Every year in late February or early March an organization in Hollywood called the Academy of Motion Pictures and Sciences gets together to honor films from the previous year. This ceremony is called the Academy Awards, and to be recognized by them is the highest praise a film can receive.
The first ceremony in 1929 was a private dinner for 250 people hosted by a movie producer named Louis B. Mayer. The awards proved to be so popular that the ceremony has been broadcast ever since; first on radio then, beginning in 1953, on television.
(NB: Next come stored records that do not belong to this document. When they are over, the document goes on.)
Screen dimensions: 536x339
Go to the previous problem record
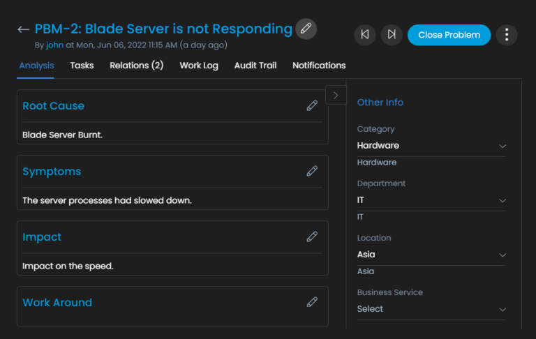[x=365, y=35]

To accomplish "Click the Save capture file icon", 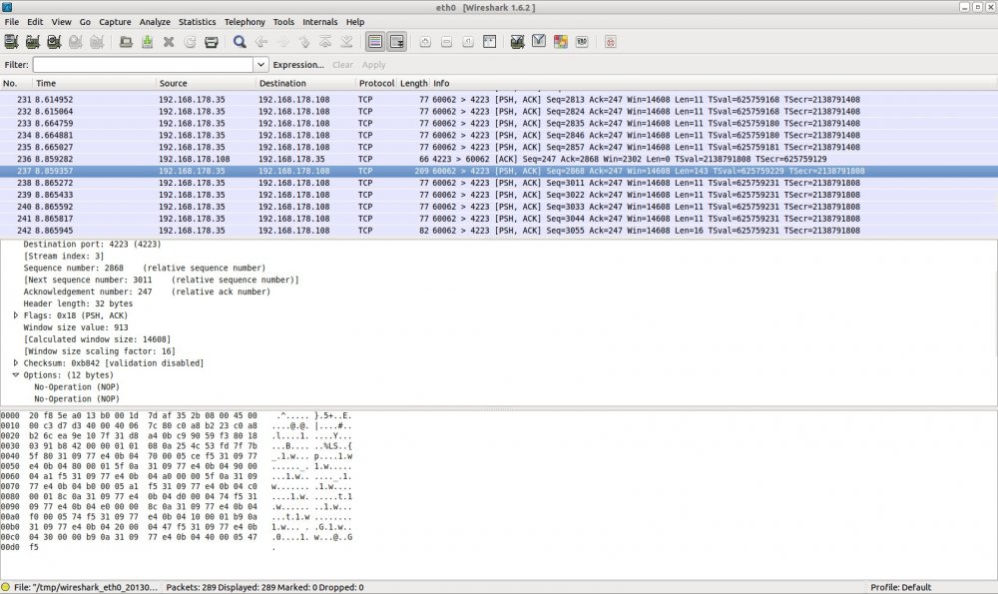I will 147,42.
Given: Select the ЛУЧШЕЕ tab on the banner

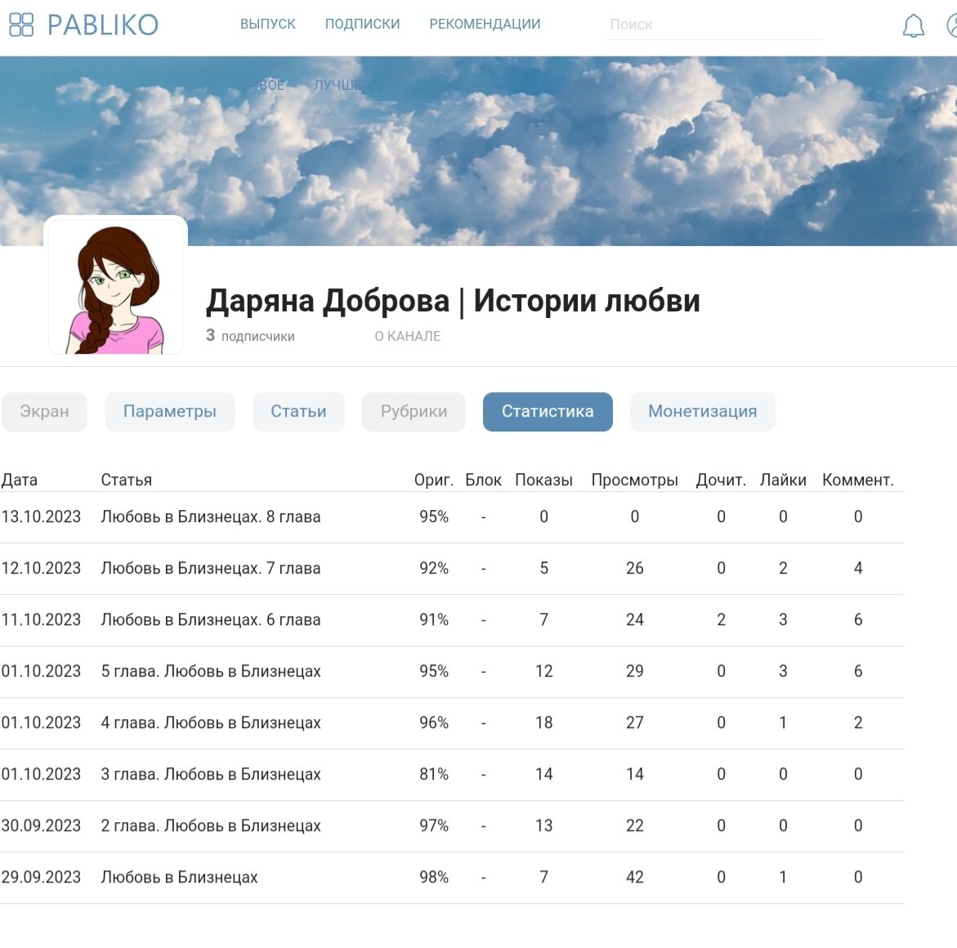Looking at the screenshot, I should point(338,84).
It is considered a great honor to be nominated for an Academy Award, and a once-in-a-lifetime event for many of the people lucky enough to attend. The nominees get to wear beautiful suits and gowns and walk a red carpet — over 36 million people worldwide watched the 2009 ceremony, so you can imagine how nervous and excited the nominees might have been!
Who is Oscar?
You may have heard both the statuettes the Academy gives as prizes and the ceremony itself referred to as "The Oscars"...but who is this Oscar anyway? It's hard to say, since the popular nickname has been around almost as long as the awards have! An actress named Bette Davis claimed in 1936 that she named the statue after her husband, while Walt Disney called his "Oscar" as a joke after he won one in 1932.
However, popular legend says that Margaret Herrick, a librarian and director at the Academy, saw the statuette in 1931 and said that the little bald guy looked just like her Uncle Oscar! A journalist happened to be in the same room and, when writing about the awards, referred to them as such — the nickname caught on, and the Academy finally made it official in 1939.